• **YOUR INSTRUCTIONS**
Write out the lines of the data below word for word, starting at the line that contains "This screenshot has height=2412, width=1080." and ending at the line that contains "click(x=576, y=238)". Include both of those lines and nothing outside them.

• **DATA LINES**
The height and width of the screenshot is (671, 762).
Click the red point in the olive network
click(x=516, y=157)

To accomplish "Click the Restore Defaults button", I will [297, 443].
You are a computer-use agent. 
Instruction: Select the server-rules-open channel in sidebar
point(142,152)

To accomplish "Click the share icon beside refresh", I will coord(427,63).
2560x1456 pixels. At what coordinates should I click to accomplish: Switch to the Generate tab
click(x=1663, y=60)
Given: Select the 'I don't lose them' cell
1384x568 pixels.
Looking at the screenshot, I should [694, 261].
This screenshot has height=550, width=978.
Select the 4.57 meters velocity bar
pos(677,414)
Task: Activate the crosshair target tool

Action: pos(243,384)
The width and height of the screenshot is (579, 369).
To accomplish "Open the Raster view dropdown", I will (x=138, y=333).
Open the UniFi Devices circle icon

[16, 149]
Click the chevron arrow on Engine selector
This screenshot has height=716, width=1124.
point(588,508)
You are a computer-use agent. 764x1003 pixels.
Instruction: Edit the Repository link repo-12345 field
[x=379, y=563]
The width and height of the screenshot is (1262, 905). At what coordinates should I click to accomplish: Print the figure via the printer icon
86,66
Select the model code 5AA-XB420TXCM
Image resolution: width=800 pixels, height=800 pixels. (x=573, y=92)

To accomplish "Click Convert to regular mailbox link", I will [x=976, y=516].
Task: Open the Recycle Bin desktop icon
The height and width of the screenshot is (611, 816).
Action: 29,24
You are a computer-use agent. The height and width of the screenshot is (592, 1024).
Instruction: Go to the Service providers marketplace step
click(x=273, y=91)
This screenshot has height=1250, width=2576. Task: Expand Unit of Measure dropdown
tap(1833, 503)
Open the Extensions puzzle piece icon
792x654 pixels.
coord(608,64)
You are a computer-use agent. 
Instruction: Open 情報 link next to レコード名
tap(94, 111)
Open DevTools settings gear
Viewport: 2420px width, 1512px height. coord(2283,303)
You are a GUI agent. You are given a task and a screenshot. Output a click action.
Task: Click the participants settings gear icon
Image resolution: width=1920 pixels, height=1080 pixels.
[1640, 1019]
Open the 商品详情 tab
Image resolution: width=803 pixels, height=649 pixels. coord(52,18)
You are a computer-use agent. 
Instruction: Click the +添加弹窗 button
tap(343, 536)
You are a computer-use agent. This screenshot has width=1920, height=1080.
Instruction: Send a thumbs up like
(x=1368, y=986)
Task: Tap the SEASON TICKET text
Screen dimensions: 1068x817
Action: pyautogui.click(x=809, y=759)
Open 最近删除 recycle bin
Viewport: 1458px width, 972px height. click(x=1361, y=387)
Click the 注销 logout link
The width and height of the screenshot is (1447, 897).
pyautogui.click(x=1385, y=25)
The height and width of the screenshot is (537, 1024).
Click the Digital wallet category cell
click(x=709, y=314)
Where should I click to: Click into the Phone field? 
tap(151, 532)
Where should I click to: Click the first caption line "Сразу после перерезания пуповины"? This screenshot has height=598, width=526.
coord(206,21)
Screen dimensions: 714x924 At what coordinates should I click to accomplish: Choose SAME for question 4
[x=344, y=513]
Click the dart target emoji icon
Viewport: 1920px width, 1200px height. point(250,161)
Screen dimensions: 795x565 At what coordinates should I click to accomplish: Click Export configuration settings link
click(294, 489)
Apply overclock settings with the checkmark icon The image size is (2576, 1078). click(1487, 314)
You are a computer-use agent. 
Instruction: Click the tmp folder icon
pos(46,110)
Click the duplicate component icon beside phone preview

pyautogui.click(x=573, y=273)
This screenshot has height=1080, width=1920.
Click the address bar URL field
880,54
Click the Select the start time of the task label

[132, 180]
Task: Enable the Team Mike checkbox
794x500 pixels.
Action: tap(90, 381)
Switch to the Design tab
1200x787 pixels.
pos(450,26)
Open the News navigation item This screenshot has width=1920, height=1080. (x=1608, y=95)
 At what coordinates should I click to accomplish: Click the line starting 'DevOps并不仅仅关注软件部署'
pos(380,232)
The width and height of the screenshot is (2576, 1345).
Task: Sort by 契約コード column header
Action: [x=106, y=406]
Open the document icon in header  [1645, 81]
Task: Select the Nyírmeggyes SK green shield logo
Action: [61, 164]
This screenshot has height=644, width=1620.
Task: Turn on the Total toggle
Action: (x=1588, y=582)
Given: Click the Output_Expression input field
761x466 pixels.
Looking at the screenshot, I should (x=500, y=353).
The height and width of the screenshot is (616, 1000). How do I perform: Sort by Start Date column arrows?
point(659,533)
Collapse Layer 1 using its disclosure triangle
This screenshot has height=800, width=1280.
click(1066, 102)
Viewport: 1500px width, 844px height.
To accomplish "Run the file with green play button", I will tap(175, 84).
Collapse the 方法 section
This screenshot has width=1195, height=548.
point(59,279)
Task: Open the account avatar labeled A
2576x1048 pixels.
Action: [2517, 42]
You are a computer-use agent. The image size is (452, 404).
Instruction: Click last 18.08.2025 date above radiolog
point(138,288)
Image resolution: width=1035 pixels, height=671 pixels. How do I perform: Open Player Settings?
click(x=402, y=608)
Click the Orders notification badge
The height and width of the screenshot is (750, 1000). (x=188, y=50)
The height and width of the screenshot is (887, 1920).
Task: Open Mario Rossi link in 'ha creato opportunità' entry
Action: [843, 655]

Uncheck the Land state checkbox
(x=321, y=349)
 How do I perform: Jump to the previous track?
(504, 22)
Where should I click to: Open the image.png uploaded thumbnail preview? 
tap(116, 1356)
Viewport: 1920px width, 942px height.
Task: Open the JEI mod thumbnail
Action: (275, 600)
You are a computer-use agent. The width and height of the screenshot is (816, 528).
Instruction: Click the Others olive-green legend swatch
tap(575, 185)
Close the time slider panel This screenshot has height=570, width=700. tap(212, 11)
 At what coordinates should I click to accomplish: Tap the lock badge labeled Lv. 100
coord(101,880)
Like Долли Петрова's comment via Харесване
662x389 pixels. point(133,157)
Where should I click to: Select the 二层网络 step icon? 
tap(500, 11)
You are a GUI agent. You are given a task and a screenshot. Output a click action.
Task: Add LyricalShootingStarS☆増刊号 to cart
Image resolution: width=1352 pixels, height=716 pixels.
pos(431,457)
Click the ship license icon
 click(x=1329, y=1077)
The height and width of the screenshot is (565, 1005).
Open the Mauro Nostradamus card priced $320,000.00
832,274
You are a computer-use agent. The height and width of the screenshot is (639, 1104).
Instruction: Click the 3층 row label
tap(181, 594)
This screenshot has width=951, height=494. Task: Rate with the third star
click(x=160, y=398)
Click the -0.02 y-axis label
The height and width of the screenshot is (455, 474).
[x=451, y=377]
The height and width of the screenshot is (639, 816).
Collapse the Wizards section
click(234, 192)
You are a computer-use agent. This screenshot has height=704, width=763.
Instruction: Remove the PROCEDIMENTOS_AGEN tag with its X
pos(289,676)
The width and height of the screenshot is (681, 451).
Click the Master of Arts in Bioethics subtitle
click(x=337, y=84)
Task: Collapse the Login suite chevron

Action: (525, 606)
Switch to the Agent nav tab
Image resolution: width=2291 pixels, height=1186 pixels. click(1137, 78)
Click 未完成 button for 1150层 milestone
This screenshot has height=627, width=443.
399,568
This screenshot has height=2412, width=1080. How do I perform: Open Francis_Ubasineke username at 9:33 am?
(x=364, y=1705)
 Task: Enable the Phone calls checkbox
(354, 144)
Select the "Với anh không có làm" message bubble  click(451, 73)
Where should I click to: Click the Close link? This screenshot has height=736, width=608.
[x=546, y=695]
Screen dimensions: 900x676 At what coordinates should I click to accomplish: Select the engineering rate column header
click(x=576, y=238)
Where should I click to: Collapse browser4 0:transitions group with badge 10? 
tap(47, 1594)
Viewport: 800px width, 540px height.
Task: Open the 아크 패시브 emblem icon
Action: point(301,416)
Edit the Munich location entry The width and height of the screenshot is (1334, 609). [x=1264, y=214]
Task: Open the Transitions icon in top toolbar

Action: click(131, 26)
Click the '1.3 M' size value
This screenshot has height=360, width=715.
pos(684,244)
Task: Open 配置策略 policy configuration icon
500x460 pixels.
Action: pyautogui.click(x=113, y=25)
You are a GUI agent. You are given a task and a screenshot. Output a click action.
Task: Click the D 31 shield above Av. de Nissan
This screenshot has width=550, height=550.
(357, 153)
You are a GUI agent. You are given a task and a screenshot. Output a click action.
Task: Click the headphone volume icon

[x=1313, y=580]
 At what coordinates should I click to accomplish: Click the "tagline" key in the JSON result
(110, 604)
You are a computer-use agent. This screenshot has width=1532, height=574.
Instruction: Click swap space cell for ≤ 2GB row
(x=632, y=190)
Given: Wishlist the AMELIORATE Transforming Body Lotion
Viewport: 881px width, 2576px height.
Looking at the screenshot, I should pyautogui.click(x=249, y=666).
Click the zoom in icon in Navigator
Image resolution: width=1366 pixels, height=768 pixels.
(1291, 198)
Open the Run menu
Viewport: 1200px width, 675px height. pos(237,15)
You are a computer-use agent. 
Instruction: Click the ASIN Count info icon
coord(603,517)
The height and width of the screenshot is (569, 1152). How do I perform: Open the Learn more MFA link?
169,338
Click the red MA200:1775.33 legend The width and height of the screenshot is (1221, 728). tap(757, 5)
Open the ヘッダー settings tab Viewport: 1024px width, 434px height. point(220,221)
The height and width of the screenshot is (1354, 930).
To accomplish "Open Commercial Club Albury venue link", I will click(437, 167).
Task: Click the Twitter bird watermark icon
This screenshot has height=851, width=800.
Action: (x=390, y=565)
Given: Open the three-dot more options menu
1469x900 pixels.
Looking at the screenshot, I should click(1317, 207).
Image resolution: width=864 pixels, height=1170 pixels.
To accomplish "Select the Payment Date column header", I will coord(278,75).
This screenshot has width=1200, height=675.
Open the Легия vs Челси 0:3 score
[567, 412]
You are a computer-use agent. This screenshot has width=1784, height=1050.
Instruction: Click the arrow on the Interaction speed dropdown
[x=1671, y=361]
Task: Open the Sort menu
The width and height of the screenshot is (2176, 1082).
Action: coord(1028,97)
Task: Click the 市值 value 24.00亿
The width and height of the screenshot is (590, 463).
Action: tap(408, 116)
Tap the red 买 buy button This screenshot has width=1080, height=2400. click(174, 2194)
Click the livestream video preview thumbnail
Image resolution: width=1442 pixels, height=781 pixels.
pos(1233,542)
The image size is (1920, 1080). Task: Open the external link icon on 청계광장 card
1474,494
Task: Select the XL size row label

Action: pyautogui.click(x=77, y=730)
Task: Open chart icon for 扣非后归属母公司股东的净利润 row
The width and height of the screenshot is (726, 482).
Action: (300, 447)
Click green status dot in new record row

• **RESPONSE TO THIS EXERCISE**
This screenshot has height=2412, width=1080. How do I perform: Open Francis_Ubasineke username at 9:33 am?
(x=364, y=1705)
 Task: Enable the Phone calls checkbox
(354, 144)
Select the "Với anh không có làm" message bubble  click(451, 73)
Where should I click to: Click the Close link? This screenshot has height=736, width=608.
[x=546, y=695]
Screen dimensions: 900x676 At what coordinates should I click to accomplish: Select the engineering rate column header
click(x=576, y=238)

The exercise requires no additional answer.